That limit allows us to easily grab an unsigned long without the need to
properly allocate memory for a larger bitmap.

Unfortunately that limit prevents us from supporting huge folios.
For 4K page size and block size, a huge folio (order 9) means 512 blocks
inside a 2M folio.

[ENHANCEMENT]
To allow direct bitmap operations without allocating new memory,
introduce two different ways to access the subpage bitmaps:

- Return an unsigned long value
  This only happens if blocks_per_folio <= BITS_PER_LONG.
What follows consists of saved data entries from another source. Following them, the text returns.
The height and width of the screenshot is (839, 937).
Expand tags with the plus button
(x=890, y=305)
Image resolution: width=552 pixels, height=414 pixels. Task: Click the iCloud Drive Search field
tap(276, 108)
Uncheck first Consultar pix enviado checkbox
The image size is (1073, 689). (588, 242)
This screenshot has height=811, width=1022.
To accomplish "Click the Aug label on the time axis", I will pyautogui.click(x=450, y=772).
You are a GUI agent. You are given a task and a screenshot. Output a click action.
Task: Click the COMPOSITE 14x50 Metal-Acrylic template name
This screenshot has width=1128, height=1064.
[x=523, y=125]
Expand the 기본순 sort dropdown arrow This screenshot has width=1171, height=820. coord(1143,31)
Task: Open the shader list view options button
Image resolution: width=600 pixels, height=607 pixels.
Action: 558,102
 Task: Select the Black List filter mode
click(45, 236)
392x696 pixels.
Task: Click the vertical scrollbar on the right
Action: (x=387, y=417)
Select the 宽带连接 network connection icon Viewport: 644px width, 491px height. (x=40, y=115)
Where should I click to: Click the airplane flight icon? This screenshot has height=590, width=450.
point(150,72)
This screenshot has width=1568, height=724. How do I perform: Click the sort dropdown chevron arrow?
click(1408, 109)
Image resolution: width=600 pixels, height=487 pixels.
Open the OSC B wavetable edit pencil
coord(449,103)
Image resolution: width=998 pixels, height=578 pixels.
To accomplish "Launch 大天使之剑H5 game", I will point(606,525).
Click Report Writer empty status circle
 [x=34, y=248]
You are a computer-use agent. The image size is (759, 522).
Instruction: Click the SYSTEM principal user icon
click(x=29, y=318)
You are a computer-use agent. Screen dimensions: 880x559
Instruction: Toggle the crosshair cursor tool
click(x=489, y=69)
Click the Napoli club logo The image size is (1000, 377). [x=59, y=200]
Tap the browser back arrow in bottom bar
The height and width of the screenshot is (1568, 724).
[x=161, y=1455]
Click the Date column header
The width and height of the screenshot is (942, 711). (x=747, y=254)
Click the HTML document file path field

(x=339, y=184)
  We read out the sub-bitmap into an unsigned long, and return the
  value.
  This is the old existing method.

  This involves get_bitmap_value_##name() helper functions.
  And this time the helper functions are defined as inline functions
  instead of macros to provide better type checks.

- Return a pointer where the sub-bitmap starts
  This only happens if blocks_per_folio >= BITS_PER_LONG.

  This is the new method for sub-bitmaps larger than BITS_PER_LONG.
  Since the sizes of sub-bitmaps are all aligned to BITS_PER_LONG, we
  can directly access the start byte of the sub-bitmap.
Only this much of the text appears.